By: Kris Shaw (shawkris) 2012-02-26 17:52:39.423-0600
This patch doesn't count dropped frames twice.
By: Sean Bright (seanbright) 2012-02-27 05:33:40.841-0600
Did applying that patch from r355746 have no effect?
By: Kris Shaw (shawkris) 2012-02-27 05:47:12.282-0600
r355746 didn't improve things here. I've also noticed this problem with SIP, but it's only recently with I've been able to see what could be wrong with the JB.

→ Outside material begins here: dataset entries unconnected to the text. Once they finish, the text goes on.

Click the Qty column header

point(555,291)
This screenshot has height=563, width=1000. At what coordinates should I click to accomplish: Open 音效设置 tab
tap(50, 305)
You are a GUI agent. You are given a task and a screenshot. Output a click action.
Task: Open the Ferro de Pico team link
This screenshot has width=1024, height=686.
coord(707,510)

By: Matt Jordan (mjordan) 2012-03-02 15:20:03.498-0600
I am still working on this. Can you attach a DEBUG log with iaxdebug turned on? If it also had your jitter buffer debug, that'd be great - I'm curious as to what chan_iax has to say about the control frames with the odd timestamps.

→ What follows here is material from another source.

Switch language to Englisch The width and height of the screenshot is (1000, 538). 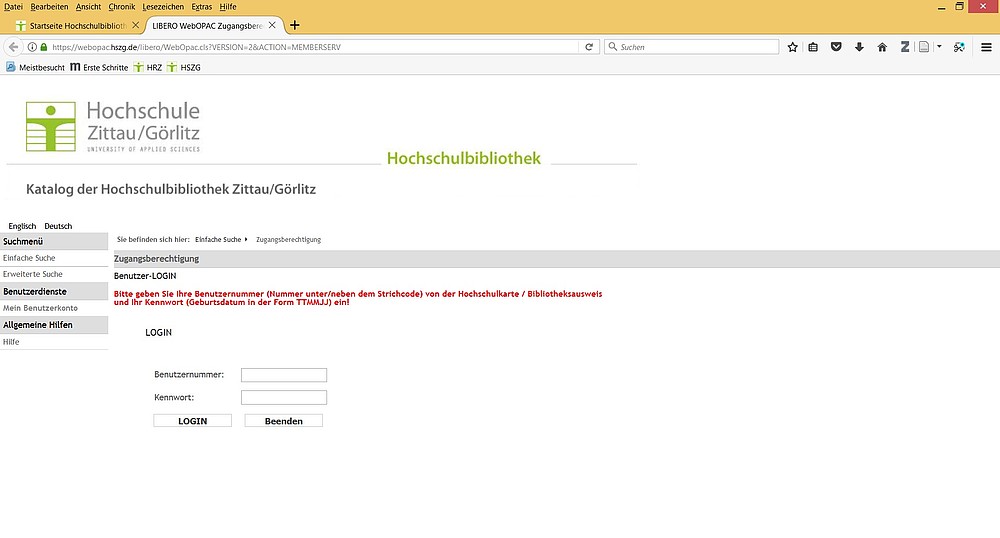tap(22, 226)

By: Kris Shaw (shawkris) 2012-03-07 14:14:17.261-0600
iaxdebug-with-ts.txt contains IAX with debug and additional ts logging. A call was placed over the IAX trunk and put on/off hold.
By: Matt Jordan (mjordan) 2012-03-13 12:47:49.900-0500
I've tested your patch and wrote some unit tests to verify the functionality. I'm putting it up on review board for peer review.
I actually added back in the frames_dropped counts - when I tested overfilling the jitter buffer, I found that the frames weren't being counted as dropped at all. If a check_resync fails, the frame is never put into the queue. When a jb_get is called for a frame that would occur at that time slot, you should get back either a NO_FRAME or an interpolated frame (if voice) - in either case, the dropped count wasn't incremented.